Q: How does one go about getting education loans to help offset the cost of college after all financial aid and federal student loans have been issued?
To answer this question, Matt offered an excerpt from his new book Financial Planning for Your First Job.
A: Understanding Student Loans
If you’ve started researching student loans, you’ve probably already discovered the two main types—those that have strict borrowing limits, but offer low interest rates, and those that offer all the money you need (and then some), but charge very high interest rates. So which type is right for you? How can you make sure you select the best loan possible and not make a decision you’ll regret later? It will take research and careful planning, but if you follow the outline provided, you’ll be able to find the right combination of loans to meet all your needs.
FEDERAL VS PRIVATE LOANS
To start the loan selection process you first need to know about the two main types—federal loans and private loans. Federal loans, also known as Stafford Loans, are provided by the US government and carry a fixed interest rate—currently 6.80 percent. Federal loans allow the borrower to postpone making principal and interest payments until six months after graduation. Private loans are not so generous. They’re less regulated than federal loans and often charge high variable interest rates like credit cards, and the interest starts to accrue immediately. You should use private loans sparingly, and only consider them when there’s a gap between what federal loans will cover and the final cost of your education.
INTEREST RATE COMPARISON
For student loans, as with most debt, you want to select the loan with the lowest interest rate. The national interest rate for Stafford Loans is currently 6.80 percent, while the average private loan interest rate is 8.00 percent. Stafford Loans have fixed interest rates, while the rates on private loans will change over time depending on the lender and market conditions. The low, fixed interest rates provided by Stafford Loans are an advantage that tips the scale in their favor over private loans. Use a free website like www.bankrate.com to compare the interest rates for student loans in your area.

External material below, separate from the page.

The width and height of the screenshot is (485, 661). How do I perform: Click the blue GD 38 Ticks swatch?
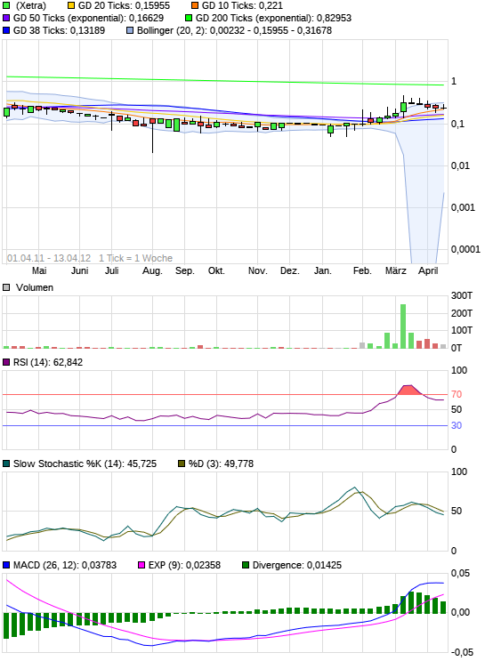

HOW TO APPLY FOR STUDENT LOANS
When the time comes to apply for a student loan, you should first meet with the financial aid officer at the school you’ll be attending to learn about all of your financial aid options. The officer should help you determine if you’ll qualify for federal loans based on your current income and the value of your assets. If you won’t qualify for federal loans, the officer should provide guidance on what loans you should turn to next, which will probably be a combination of private loans.
If you’ve narrowed down your list of colleges but haven’t made your final decision yet, make sure you meet with the financial aid officer at each potential school to learn about the different financial aid packages available. You’ll find that some schools are much more accommodating than others. Once you’ve done your research, you can apply for a federal loan online by visiting www.staffordloan.com. You’ll also be required to fill out the Free Application for Federal Student Aid (FAFSA) form. If you’re applying for a private loan, you’ll need to communicate directly with the lender, which will usually be a bank or credit union.
UNDERSTANDING THE FINE PRINT
If you’ve started researching student loans, you may have seen a few words over and over again, but you may not know exactly what they mean. It’s important that you understand these words because they can potentially save you thousands of dollars. The must know words are subsidized, unsubsidized, deferment, and forbearance.
Subsidized: Subsidized loans are loans that the borrower does not have to pay interest on while he or she is still in school. Instead, a third party (usually the US government) pays interest while the borrower is in school and interest does not start to accrue until after graduation. You should try to maximize your subsidized federal loans to the fullest extent possible, but beware; these loans are largely based on financial need so you may not qualify.
Unsubsidized: An unsubsidized loan is a loan where the interest starts to accrue immediately, even though payments aren’t due until six months after graduation. The fact that interest accrues while you’re still in school makes these loans less desirable than subsidized loans.
Deferment: A deferment means the borrower can postpone making principal and interest payments on a student loan if certain hardship conditions apply. For example, deferment is allowed if the borrower is still in school, unemployed after graduation, or experiencing economic hardship for up to three years. Even though the borrower isn’t required to make monthly payments, interest continues to accrue unless the loan is subsidized.
Forbearance: A borrower may qualify for student loan forbearance if he or she has difficulty making loan payments on time. Forbearance is similar to deferment, but it’s granted at the discretion of the lender and documentation is required to prove economic hardship.
COLLEGE FUNDING SUMMARY
If you’ve decided the pay-as-you-go strategy won’t work for your tuition bill and you need the help of student loans, consider using them in the following order.
1. Subsidized federal loans
2. Unsubsidized federal loans
3. Private student loans
Only consider these options after you’ve met with a financial aid officer and exhausted all possible grants, scholarships, and awards you might be eligible for.